A new report of State Bank of India expects India’s GDP to contract by 16.5% in the first quarter of the current fiscal year. This, however, is lower than the estimated contraction of 20% that was estimated in the May report of the bank.
The report also found a lot to cheer about in the quarterly results published by several listed companies.
“It is interesting to mention that the decline in corporate GVA (gross value added) is only 14.1 %. In principle, revenue decline of listed companies has been far outstripped by cost rationalisation thereby not impacting margins,” the report said.
It further said over the months of July and August, coronavirus has now significantly penetrated the rural areas. The percentage of cases in rural districts to total new cases has risen to 54 per cent in August.

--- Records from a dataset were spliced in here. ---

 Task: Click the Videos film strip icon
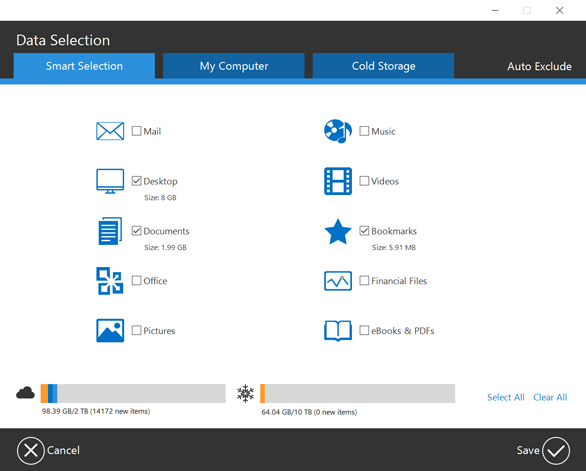(x=338, y=181)
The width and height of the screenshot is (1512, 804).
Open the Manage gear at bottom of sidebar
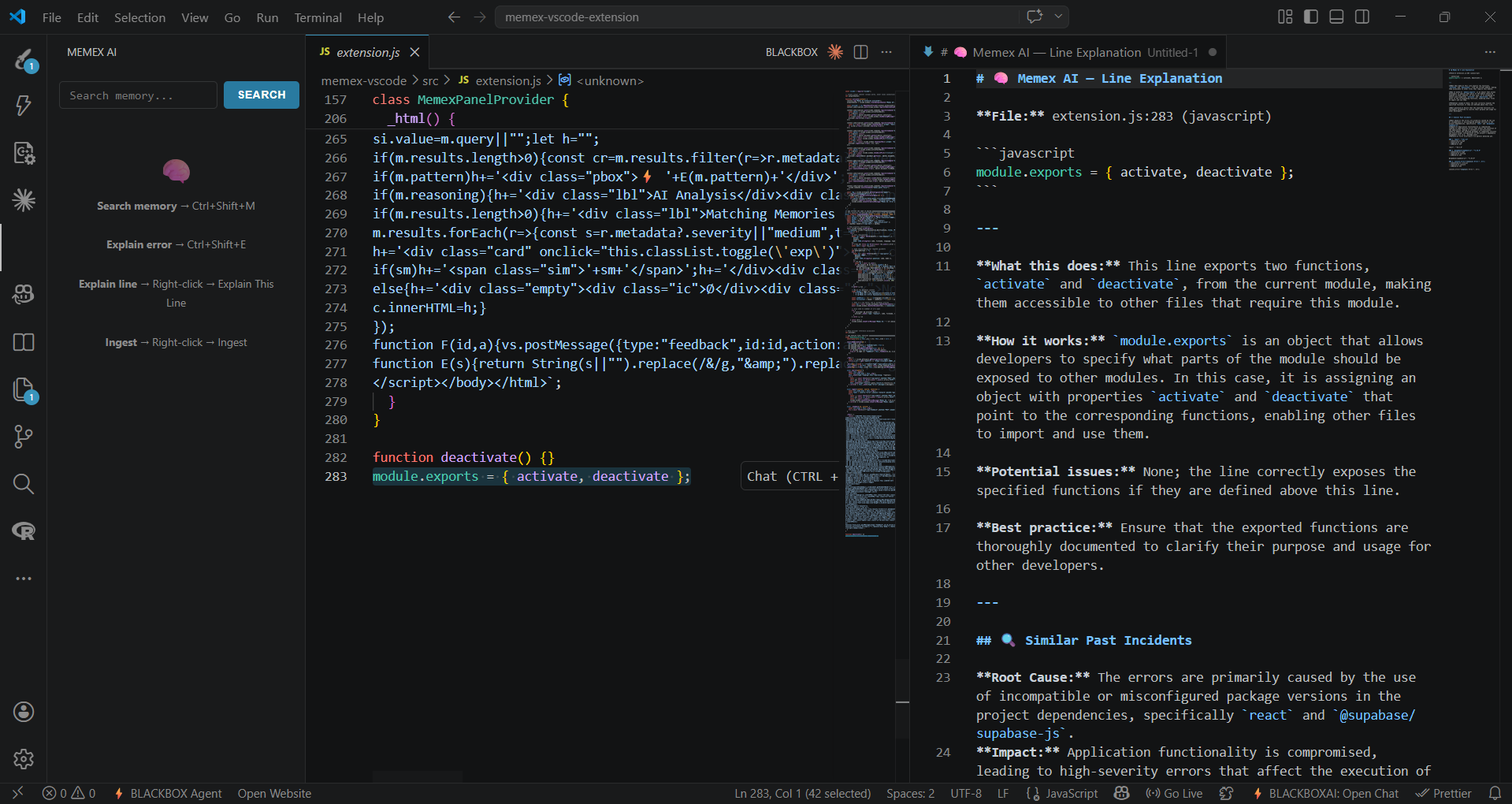point(24,759)
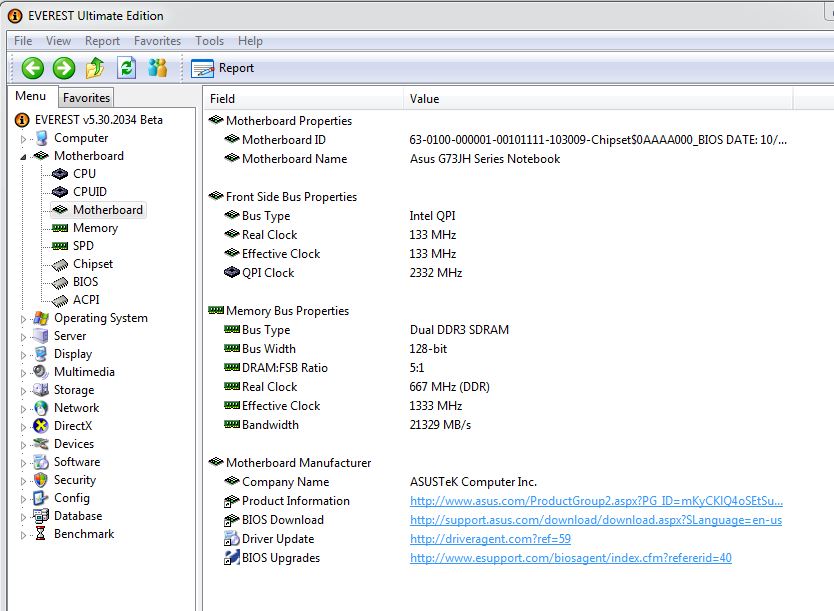834x611 pixels.
Task: Click the DirectX icon in sidebar
Action: point(40,426)
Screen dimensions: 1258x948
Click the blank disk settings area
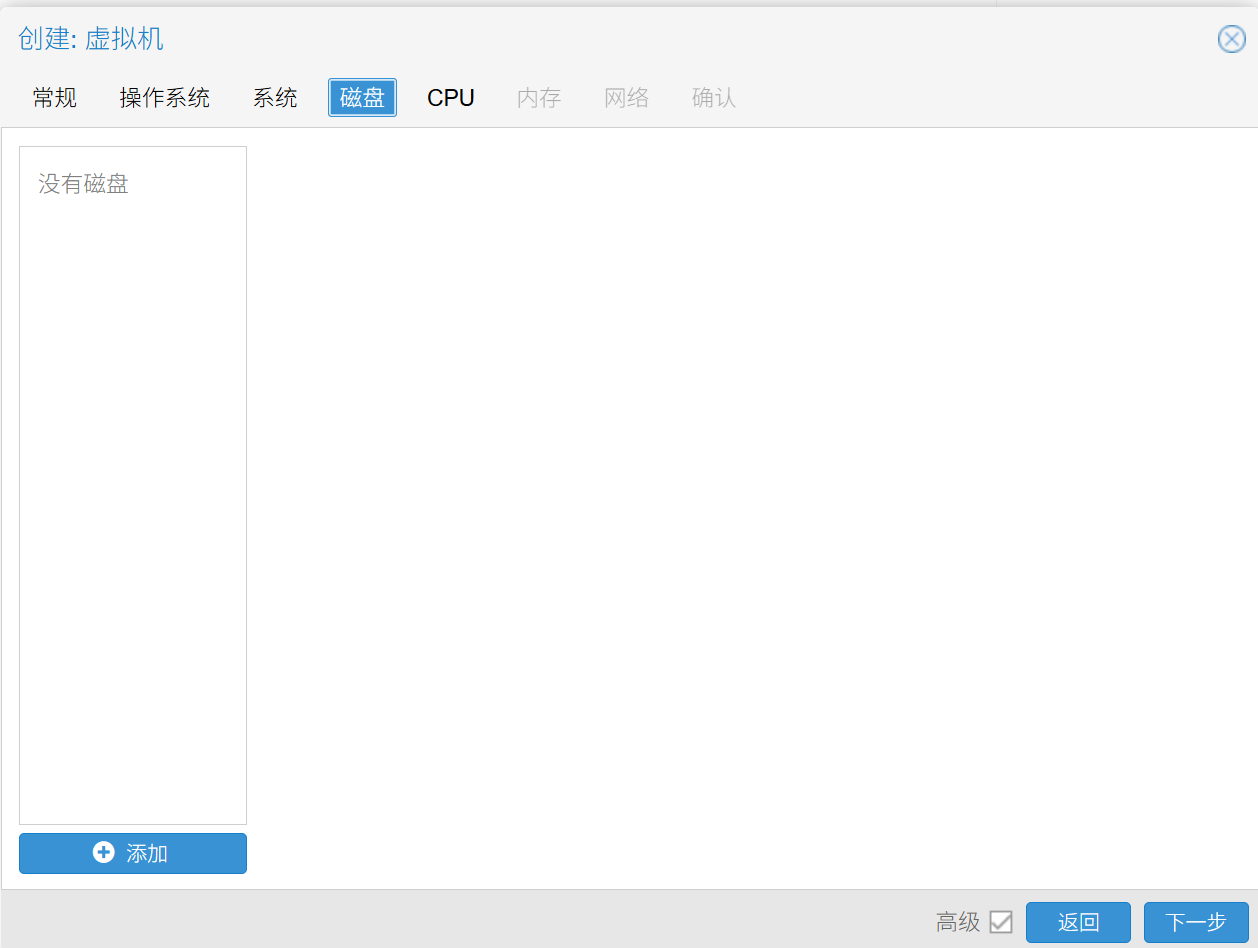tap(750, 500)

“These districts contribute mostly around 2-4 per cent of GSDP (gross state domestic product) of their respective states, indicating that cases are penetrating deep rural hinterlands,” the report noted.
The report estimates total (GSDP) loss due to COVID-19 to be at 16.8 per cent of GSDP.
In last month’s report, State Bank of India estimated India’s Debt to GDP ratio to climb to 87.6% this fiscal, up from 72.2% last year due to collapsing GDP and consequently higher borrowings.
Contracting GDP along with the increasing need for more fiscal stimulus is already putting huge pressure on the finances of the Modi government. With higher borrowing expect inflationary pressure on the Indian economy and decrease in the purchasing power of the Indian Rupee.